Investing in Canada’s East Coast just got even hotter. Situated 500 kilometers northeast of St. John’s, Newfoundland, the Flemish Pass is shaping up to be the next big basin play in the East Coast history books. I heard one speaker talking about the oil and potential in the Flemish Pass, saying: “It’s one thing to get to work on an oil project; it’s a whole other thing, and a once-in-a-lifetime opportunity, to open up an entire frontier basin.” Yes, the Flemish Basin has been shaping major discoveries in recent months, and people are excited. Operated discoveries currently in the Flemish Pass include these three fields: Mizzen Field (100–200 million barrels of oil). Harpoon Field (currently under evaluation). Bay du Nord Field (300–600 million barrels of oil).
In the fall of 2013, Statoil Canada Exploration, the international Norwegian energy firm (65% owner), announced with its Calgary-based partner, Husky Energy (TSX:HSE) (35% owner), the discovery of their most recent field, the Bay du Nord.
“It’s not that often a company makes an oil discovery of this size,” said Geir Richardsen, vice president of Statoil Canada Exploration, in a previous interview. “For starters, it is the biggest oil discovery we’ve ever done outside the Norwegian [Continental] Shelf.”

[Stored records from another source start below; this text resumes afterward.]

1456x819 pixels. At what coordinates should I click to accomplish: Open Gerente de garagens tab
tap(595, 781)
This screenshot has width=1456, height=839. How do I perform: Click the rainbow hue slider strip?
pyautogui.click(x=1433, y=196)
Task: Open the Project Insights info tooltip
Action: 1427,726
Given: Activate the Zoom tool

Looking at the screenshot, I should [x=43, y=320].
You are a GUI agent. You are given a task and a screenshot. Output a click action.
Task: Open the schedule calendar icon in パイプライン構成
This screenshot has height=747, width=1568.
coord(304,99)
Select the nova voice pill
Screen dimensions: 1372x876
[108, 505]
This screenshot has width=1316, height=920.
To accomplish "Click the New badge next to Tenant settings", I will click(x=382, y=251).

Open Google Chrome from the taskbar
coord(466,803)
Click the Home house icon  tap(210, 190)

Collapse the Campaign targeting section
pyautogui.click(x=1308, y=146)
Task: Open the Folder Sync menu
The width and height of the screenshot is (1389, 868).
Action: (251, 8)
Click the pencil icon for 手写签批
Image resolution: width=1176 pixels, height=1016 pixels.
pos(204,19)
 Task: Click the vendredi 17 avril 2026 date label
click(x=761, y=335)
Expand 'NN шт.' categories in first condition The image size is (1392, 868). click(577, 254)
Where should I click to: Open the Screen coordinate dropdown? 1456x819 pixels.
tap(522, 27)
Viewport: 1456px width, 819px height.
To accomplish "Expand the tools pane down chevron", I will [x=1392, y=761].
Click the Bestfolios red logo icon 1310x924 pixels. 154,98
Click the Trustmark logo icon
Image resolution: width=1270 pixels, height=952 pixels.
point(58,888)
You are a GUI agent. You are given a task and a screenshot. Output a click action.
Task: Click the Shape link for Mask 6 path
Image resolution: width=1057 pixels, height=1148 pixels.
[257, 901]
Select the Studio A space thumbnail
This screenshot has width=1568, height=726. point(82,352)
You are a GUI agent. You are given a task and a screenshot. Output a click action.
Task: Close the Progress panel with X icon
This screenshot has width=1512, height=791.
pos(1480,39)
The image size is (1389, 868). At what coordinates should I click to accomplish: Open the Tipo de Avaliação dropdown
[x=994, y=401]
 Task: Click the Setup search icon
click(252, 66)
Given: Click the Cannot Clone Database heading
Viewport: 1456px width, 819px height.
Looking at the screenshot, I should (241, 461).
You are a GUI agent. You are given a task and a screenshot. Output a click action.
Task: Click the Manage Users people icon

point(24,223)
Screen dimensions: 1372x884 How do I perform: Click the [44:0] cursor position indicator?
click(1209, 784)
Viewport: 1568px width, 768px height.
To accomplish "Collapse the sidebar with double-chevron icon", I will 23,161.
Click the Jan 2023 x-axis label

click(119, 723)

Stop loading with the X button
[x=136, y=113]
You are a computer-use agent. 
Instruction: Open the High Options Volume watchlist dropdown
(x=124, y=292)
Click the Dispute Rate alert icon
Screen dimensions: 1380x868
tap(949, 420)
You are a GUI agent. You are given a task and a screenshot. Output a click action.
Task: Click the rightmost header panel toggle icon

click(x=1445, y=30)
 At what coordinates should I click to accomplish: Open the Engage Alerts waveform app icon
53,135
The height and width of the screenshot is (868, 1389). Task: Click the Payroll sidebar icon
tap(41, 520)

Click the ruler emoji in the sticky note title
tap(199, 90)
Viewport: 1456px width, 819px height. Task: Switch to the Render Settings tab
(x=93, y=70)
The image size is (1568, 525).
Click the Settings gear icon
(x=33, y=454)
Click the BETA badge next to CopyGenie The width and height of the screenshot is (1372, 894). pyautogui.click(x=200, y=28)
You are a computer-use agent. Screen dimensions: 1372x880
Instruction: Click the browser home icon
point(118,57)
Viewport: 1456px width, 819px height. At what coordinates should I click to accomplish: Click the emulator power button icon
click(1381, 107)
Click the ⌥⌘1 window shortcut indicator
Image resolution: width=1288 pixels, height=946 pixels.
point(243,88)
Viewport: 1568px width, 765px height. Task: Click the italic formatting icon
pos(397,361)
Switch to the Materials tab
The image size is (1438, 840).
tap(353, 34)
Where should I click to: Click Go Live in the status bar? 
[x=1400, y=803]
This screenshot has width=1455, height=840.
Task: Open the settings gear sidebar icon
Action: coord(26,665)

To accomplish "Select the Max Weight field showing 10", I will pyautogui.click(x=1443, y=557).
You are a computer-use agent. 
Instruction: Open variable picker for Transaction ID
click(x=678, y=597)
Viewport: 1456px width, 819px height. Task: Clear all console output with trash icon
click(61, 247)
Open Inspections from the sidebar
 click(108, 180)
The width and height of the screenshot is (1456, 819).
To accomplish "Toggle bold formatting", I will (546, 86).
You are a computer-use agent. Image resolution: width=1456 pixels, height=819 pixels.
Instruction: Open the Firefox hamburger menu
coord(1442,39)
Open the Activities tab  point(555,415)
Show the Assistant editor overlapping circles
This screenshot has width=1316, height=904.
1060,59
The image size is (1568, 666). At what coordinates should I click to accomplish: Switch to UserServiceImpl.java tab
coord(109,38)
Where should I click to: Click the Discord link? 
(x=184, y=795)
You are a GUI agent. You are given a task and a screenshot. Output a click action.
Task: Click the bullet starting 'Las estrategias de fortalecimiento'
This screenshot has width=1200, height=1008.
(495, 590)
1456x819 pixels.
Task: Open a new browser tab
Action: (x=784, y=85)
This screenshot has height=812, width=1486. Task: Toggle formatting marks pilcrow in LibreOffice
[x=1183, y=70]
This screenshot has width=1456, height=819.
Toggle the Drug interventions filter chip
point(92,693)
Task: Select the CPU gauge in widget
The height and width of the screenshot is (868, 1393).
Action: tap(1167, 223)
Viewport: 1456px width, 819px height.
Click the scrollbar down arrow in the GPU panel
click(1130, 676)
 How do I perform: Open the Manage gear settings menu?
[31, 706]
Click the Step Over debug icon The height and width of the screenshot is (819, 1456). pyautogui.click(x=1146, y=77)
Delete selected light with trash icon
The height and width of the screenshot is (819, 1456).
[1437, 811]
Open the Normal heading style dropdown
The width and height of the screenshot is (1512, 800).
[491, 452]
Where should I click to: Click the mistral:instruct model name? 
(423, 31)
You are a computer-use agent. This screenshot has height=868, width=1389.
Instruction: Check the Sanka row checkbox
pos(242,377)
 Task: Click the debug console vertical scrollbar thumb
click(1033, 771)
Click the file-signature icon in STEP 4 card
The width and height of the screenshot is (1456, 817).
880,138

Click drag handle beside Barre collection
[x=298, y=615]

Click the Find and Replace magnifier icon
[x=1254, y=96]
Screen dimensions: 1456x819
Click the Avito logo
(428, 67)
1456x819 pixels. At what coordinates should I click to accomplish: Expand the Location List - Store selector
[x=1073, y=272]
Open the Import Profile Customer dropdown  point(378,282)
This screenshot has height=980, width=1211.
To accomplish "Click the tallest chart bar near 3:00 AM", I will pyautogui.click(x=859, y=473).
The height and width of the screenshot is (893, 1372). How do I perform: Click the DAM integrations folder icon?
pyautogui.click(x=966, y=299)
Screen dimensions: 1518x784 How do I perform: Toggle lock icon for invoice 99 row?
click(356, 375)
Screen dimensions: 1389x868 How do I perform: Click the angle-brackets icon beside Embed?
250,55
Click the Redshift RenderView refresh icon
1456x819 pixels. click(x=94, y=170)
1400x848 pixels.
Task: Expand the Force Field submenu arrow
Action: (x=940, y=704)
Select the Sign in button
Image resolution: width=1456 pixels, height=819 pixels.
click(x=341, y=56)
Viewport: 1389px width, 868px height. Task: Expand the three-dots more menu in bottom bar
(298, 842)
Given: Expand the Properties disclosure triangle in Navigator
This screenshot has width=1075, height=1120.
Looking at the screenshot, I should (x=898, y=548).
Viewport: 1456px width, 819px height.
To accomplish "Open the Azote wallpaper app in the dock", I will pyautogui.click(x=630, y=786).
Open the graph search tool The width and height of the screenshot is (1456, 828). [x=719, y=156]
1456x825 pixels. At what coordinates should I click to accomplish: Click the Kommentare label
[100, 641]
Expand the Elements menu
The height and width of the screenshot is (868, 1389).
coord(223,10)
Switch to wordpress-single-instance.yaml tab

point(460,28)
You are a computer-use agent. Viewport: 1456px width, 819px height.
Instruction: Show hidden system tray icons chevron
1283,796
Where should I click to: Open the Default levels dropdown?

Statoil and Husky are also responsible for the discovery of wells, Mizzen and Harpoon. The cumulative success of Bay du Nord, Harpoon, and Mizzen makes the Flemish Pass the hottest new play on the eastern seaboard.
The other item of interest is that the oil discovered by Statoil and Husky is light oil with an API gravity of 34. That’s important because lighter oil yields a higher percentage when sold and is, therefore, considered more valuable with higher returns.